Exercise passage
--- START ---

Nigeria is by far the world’s largest producer of yams, accounting for over 70–76 percent of the world production. According to the Food and Agriculture Organization report, in the year 1985, Nigeria produced 18.3 million tonnes of yam from 1.5 million hectares, representing 73.8 percent of total yam production in Africa. According to the year 2008 figures, yam production in Nigeria has nearly doubled since 1985, with Nigeria producing 35.017 million metric tonnes with value equivalent of US$5.654 billion. In perspective, the world's second and third largest producers of yams, Côte d'Ivoire and Ghana, only produced 6.9 and 4.8 million tonnes of yams in 2008 respectively. According to the International Institute of Tropical Agriculture, Nigeria accounted for about 70 percent of the world production amounting to 17 million tonnes from land area 2,837,000 hectares under yam cultivation.

Yam is in the class of roots and tubers that is a staple of the Nigerian and West African diet, which provides some 200 calories of energy per capita daily. In Nigeria, in many yam-producing areas, it is said that "yam is food and food is yam". However, the production of yam in Nigeria is substantially short and cannot meet the growing demand at its present level of use. It also has an important social status in gatherings and religious functions, which is assessed by the size of yam holdings one possesses.

==Species==
Yam, a tropical crop in the genus Dioscorea, has as many as 600 species out of which six are economically important staple species. These are:
- Dioscorea rotundata (white guinea yam) - closely related to Dioscorea cayennensis, another domesticated yam widely consumed in West Africa. Both are derived from the wild progenitor Dioscorea praehensilis.
- Dioscorea alata (purple yam) - originally from Oceania
- Dioscorea bulbifera (aerial yam) - cultivated primarily for its bulbils
- Dioscorea dumetorum (trifoliate yam) - similar to Dioscorea hispida
- Dioscorea esculenta (lesser yam, Chinese yam) - Asian origin

Out of these, Dioscorea rotundata (white yam) and Dioscorea alata (water yam) are the most common, and most economically important, species in Nigeria. Yams are grown in the coastal region in rain forests, wood savanna and southern savanna habitats.

--- END ---

Data listing
--- START ---

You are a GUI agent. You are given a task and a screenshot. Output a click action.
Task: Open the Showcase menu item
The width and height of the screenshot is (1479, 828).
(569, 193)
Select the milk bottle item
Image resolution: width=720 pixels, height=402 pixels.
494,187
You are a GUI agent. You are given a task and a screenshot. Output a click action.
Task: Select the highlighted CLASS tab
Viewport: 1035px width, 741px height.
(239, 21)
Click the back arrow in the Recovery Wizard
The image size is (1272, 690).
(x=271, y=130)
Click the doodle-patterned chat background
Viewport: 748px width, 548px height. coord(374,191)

--- END ---
--- START ---

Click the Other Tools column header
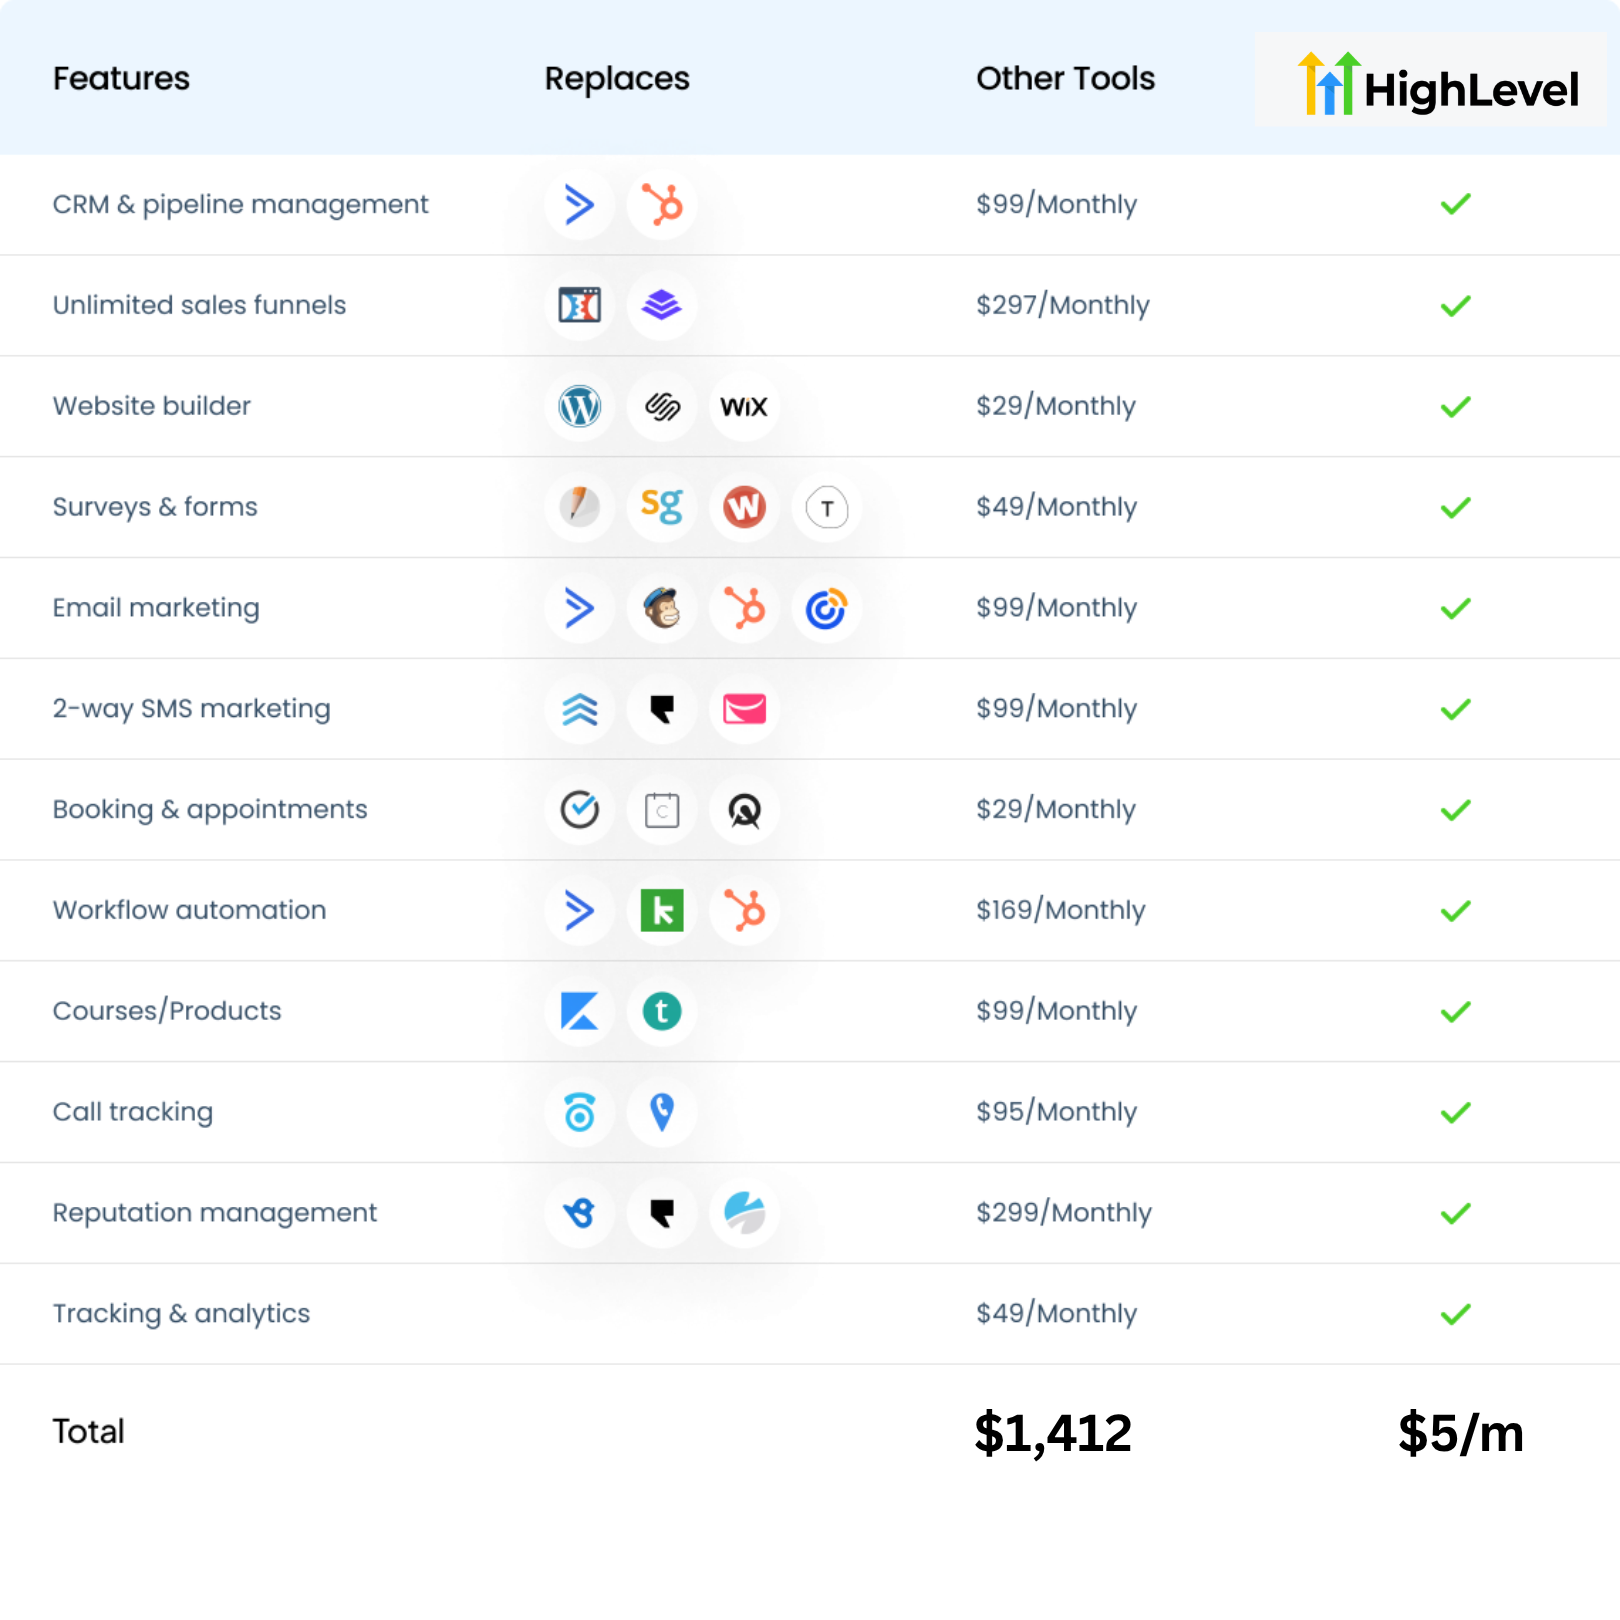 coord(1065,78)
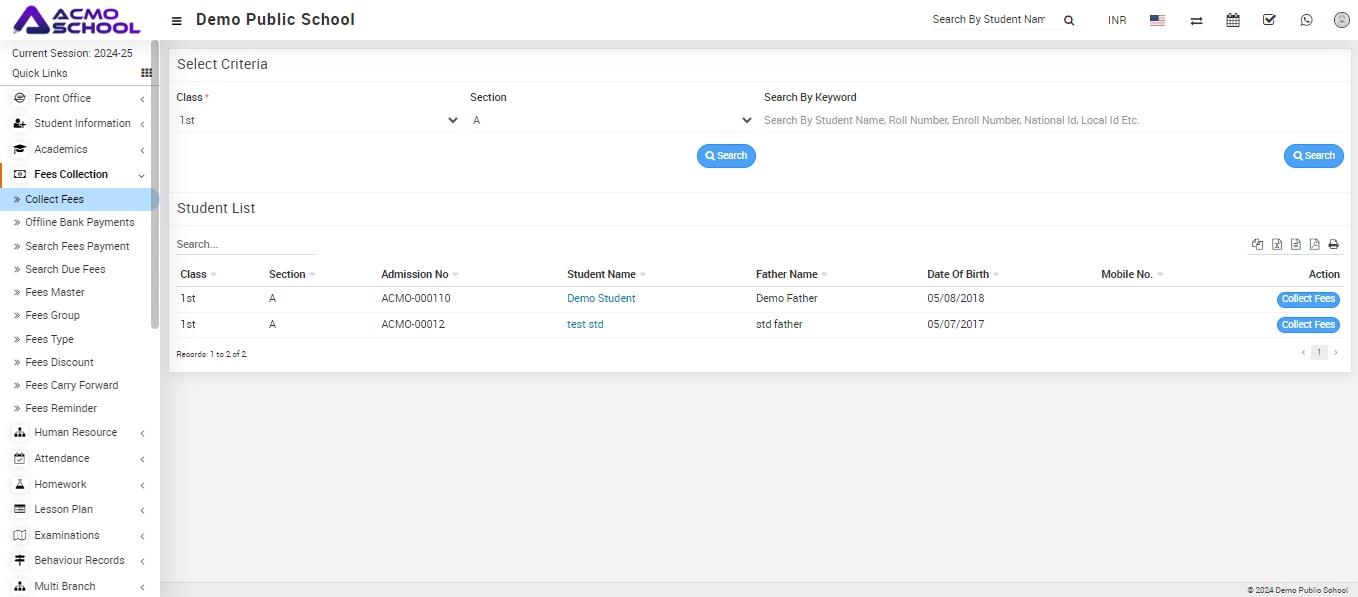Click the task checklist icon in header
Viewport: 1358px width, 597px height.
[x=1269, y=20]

--- END ---

What the exercise asks
List every scientific name of a Dioscorea species that appears anywhere in the passage on yams in Nigeria.

Task answer
- Dioscorea rotundata
- Dioscorea cayennensis
- Dioscorea praehensilis
- Dioscorea alata
- Dioscorea bulbifera
- Dioscorea dumetorum
- Dioscorea hispida
- Dioscorea esculenta